◆ **QUOTED PASSAGE**:

---

A near-future park offers patrons the chance to experience killing to “protect” their home.
A compelling idea which ends with the first act.
 “Friday Black”
2.5 out of 5 stars.
Black Friday shopping madness creates monsters.
The first of a three-story cycle (including “How to Sell a Jacket as Told By IceKing”, note  and “In Retail”, note ) about a young black man working in a clothing store in a mall, which might be the weakest in the collection. “Friday Black” is rated the lowest because I don’t buy its reality. I know people are horrific during Black Friday shopping, so I don’t know why this was such a stretch for me.
 “The Lion and the Spider”
3 out of 5 stars.
After his father abandons the family, a young man forfeits his goals to help his mother and sister.
People like my father, who yelled freely in English and Twi whenever things were bad, were heretics to be ignored or hated.

---

◆ **DATA EXTRACT**:

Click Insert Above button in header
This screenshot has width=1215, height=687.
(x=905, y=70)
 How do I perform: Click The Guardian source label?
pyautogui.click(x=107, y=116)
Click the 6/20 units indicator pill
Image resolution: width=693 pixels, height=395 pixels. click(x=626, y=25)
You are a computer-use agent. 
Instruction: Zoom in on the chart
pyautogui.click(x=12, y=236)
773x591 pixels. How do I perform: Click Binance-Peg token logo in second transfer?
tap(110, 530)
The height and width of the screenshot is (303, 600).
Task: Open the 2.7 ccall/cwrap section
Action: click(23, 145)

---

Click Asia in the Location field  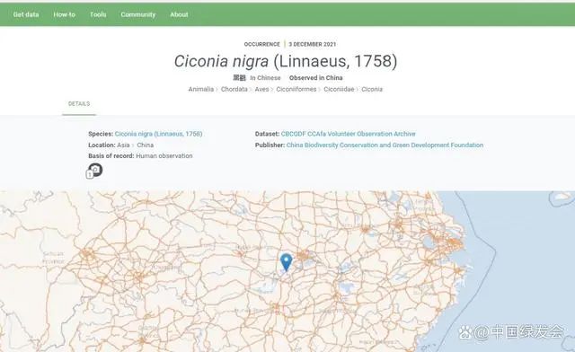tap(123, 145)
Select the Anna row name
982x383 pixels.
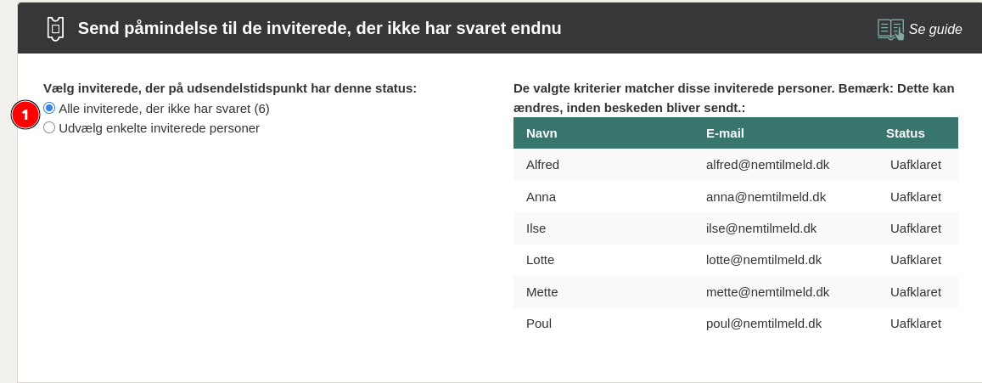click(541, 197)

---

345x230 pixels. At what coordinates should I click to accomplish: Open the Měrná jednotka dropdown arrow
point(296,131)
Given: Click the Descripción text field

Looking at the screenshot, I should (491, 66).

---

◆ **WHAT YOU NEED TO DO**:
1. Using the review excerpt, list every story title that appears there in quotation marks, giving each title once.
2. Copy from the review excerpt everything from "A near-future park" down to "madness creates monsters.".

◆ **OUTPUTS BY TASK**:
1.
"Friday Black"
"How to Sell a Jacket as Told By IceKing"
"In Retail"
"The Lion and the Spider"

2.
A near-future park offers patrons the chance to experience killing to “protect” their home.
A compelling idea which ends with the first act.
 “Friday Black”
2.5 out of 5 stars.
Black Friday shopping madness creates monsters.